Posted April 16, 201212 yr A question for the group. This new guideline apply to every gestational age. I just came up with a of a set twins that were born prematurely at 32+ weeks. Mother GBS status was unknown, babies were delivered by c-section due to breech presentation in one of them. ROM was at delivery. Both babies were born vigorous and transition without issues. The continued asymptomatic at a week of life. I decided to consider the recommendations of the 2010 GBS guidelines and did not start them on antibiotics. A CBC was reassuring and BCx was negative at 48hrs. Before the 2010 guideline, I would start any 34weeks or < preterm asymptomatic baby on antibiotics if the reason for preterm delivered was other than maternal due to the high association of preterm labor and sepsis. 1. What are you doing in your practice? 2. Are we missing an important window to prevent early-onset GBS or non-GBS sepsis in the most preterm and vulnerable baby? 3. Are we overusing antibiotics in this population? or this is not a big deal for most of us? Thanks for any feedback on this!!
April 16, 201212 yr Previously we also used to do the same (CBC, CRP and blood CS) on all babies born to GBS positive untreated mothers but we changed our practice now, we do only CBC and CRP in asymptomatic newborn babies and if abnormal we do blood cs and treatment depend on clinical status. Since your baby was clinically well, you did the right decision in my view.
April 17, 201212 yr 1. What are you doing in your practice? 2. Are we missing an important window to prevent early-onset GBS or non-GBS sepsis in the most preterm and vulnerable baby? 3. Are we overusing antibiotics in this population? or this is not a big deal for most of us? Thanks for any feedback on this!! 1. Would have taken the same decision in a scenario like that. But, the smallest indication of infection would change that decision. We also commonly take CRP and a blood culture with th first blood tests, to have it done in case we start ab later. 2. Possible, but the risk should be quite low, especially if the mother has recieved prepartal ab. 3. I don't think that the initiation of ab treatment is the problem here, but how long we use them. We need better methods for predicting abscense of infection, so we can give them as few days/doses as possible.
April 17, 201212 yr Author Thanks for the feedback. There are some publications that bring concerns about the increased incidence non-GBS sepsis, particularly e'coli in premature infants after implementation of GBS guidelines. Some of my colleagues are concern that we may be ignoring this possibility by implementing the new guidelines which is focus on GBS only. Another argument is that the guideline does not address the more preterm and susceptible baby and we might be waiting until it could be too late to intervene. What's your take of these points?
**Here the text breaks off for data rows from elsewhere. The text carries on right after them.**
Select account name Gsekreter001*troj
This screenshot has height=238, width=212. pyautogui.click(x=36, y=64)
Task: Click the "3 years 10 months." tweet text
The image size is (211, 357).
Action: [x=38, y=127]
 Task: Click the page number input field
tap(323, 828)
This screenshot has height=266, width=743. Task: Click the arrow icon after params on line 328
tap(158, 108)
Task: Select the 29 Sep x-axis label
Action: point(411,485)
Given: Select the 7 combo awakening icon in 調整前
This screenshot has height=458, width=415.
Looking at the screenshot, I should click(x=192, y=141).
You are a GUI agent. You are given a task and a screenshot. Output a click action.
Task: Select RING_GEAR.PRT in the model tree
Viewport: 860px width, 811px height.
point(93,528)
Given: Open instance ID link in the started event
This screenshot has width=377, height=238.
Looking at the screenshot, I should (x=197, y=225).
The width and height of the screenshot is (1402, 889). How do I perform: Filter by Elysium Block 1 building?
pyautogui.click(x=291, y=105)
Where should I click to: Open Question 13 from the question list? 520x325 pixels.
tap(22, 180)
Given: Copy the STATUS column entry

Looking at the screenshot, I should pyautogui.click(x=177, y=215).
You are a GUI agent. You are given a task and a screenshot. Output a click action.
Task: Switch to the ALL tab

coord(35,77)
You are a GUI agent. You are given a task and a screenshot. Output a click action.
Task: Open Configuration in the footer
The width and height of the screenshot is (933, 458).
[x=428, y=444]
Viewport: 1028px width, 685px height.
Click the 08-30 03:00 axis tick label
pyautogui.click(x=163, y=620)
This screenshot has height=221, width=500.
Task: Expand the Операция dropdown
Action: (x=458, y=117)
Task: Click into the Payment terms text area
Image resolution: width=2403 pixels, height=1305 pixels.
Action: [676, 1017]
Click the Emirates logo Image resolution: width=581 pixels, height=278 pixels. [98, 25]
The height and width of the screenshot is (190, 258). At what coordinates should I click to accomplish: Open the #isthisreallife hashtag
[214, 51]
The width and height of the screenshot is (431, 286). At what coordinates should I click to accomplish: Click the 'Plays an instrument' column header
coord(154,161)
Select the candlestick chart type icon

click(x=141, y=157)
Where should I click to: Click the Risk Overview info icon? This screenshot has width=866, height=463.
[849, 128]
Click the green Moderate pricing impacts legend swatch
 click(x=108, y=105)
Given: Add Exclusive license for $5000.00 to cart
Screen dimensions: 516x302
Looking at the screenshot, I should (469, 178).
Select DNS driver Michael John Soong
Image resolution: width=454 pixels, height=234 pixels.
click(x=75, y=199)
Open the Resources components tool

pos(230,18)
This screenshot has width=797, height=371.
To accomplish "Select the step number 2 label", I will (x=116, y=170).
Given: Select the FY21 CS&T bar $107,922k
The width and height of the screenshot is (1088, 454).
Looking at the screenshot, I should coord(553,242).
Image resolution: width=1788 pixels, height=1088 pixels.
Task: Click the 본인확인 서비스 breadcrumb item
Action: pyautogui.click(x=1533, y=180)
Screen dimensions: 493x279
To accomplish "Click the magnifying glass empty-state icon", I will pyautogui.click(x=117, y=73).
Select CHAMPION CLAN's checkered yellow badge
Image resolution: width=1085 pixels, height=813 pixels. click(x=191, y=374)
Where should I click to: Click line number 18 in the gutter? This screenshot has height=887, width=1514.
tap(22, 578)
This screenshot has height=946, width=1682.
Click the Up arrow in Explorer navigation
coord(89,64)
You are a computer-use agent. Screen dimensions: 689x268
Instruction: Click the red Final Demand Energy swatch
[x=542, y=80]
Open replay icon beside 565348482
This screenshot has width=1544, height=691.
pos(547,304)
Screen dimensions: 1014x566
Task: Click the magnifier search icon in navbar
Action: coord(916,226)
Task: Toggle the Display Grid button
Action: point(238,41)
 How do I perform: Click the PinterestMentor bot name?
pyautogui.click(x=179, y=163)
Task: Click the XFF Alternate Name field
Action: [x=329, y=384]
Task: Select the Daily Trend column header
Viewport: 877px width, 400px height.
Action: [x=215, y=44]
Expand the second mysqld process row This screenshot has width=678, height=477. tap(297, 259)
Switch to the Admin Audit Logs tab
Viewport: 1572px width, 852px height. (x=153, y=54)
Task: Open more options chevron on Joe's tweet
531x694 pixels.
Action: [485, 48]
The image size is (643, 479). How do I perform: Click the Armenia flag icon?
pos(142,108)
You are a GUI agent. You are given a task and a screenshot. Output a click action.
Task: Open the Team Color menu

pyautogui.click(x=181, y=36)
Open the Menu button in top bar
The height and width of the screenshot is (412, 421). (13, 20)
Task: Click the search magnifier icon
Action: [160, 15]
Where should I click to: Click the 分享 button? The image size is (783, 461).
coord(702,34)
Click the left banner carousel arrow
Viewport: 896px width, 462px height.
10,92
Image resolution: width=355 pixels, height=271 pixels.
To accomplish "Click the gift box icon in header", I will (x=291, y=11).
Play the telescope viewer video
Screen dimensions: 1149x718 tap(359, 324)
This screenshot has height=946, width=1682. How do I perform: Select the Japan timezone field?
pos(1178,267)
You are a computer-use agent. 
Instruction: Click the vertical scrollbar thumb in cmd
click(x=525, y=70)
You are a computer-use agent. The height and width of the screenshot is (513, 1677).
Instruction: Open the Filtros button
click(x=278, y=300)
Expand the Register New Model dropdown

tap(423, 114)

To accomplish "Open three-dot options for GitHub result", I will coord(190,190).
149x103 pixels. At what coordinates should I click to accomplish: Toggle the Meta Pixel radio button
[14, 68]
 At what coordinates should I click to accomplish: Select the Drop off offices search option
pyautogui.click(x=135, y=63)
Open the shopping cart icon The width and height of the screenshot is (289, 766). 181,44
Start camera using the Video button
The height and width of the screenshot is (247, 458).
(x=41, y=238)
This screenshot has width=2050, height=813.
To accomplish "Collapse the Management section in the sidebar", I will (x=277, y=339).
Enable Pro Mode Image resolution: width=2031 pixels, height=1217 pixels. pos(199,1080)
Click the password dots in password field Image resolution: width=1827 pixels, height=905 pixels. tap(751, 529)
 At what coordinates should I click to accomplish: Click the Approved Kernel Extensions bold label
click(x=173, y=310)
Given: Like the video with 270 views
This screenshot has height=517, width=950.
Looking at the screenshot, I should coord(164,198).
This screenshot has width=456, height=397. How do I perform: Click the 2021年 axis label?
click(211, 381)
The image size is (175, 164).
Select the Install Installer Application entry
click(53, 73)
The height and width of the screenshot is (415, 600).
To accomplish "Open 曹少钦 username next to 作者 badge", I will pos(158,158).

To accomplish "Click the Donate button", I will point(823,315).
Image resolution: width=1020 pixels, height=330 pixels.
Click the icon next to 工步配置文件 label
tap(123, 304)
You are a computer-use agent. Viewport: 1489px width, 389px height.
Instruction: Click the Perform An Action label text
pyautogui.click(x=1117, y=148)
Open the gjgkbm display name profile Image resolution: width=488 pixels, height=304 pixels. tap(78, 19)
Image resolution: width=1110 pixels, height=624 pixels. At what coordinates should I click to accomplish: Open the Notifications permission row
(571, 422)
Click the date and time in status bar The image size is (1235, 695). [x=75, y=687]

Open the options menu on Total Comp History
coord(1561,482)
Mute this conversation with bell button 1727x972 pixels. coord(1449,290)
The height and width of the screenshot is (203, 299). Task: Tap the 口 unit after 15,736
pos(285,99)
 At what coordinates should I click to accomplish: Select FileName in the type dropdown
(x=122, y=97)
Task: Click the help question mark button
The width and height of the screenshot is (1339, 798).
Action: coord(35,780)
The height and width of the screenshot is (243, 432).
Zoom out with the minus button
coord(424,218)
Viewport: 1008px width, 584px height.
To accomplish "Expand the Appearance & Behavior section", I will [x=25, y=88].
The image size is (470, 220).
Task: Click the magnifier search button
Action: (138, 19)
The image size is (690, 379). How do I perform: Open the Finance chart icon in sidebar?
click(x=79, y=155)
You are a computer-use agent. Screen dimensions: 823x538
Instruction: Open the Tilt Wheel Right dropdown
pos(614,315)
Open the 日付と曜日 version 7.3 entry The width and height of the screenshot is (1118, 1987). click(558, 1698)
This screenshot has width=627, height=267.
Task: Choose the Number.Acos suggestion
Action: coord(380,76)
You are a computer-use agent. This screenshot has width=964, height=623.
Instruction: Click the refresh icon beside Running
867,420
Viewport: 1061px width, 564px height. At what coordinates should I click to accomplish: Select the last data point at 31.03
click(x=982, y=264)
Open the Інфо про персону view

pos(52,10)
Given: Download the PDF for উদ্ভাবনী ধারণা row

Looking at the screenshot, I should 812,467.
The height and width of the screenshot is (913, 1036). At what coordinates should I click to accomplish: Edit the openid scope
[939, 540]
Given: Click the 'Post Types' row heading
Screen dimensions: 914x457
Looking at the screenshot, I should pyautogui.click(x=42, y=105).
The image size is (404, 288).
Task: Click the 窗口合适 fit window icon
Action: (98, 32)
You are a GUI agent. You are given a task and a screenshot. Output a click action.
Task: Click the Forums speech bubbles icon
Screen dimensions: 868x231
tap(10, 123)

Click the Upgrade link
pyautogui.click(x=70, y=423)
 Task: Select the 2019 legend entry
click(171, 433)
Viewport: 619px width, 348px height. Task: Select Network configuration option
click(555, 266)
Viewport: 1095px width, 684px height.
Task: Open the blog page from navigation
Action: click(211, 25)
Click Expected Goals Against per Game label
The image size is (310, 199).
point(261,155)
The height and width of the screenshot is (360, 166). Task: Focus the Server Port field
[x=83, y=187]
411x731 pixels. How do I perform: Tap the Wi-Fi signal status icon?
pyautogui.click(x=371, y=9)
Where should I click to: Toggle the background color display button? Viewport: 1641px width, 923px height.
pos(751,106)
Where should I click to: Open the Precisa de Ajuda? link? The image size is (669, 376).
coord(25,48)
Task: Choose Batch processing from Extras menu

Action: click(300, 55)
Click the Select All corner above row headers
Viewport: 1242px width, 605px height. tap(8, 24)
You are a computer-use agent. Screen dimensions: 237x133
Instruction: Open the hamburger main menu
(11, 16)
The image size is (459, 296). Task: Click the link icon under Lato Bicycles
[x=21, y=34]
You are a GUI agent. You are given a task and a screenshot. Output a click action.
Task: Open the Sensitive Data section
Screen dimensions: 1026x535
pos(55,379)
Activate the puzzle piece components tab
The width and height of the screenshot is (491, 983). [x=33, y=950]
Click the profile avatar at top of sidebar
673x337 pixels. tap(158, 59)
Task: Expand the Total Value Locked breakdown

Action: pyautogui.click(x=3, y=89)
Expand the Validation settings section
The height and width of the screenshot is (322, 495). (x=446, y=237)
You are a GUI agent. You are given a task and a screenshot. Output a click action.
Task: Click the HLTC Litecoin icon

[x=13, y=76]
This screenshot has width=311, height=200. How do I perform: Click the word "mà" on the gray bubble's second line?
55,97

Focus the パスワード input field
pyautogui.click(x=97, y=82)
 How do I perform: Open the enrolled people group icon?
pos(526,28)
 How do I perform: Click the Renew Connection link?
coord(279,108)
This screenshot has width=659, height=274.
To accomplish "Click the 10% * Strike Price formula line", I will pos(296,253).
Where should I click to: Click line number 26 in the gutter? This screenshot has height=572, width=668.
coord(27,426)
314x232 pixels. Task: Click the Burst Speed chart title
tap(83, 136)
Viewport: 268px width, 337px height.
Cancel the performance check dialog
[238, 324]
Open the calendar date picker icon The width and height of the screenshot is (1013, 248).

Thanks
April 23, 201212 yr 1- we are doing the same, limited evaluation + observation for 48 hours 2- I think we should restrict our antibiotics use to the minimum as we are seeing a lot of resistant organisms nowadays Thanks
April 23, 201212 yr Though we have not implemented the new GBS guidelines fully, to a large extent we have come down on the usage of antibiotics and the labs requested. There is always a lurching fear of missing out on baby with sepsis, particularly in the preterm babies. So not following the guidelines fully in such circumstances are agreed upon by every one with out spelling it.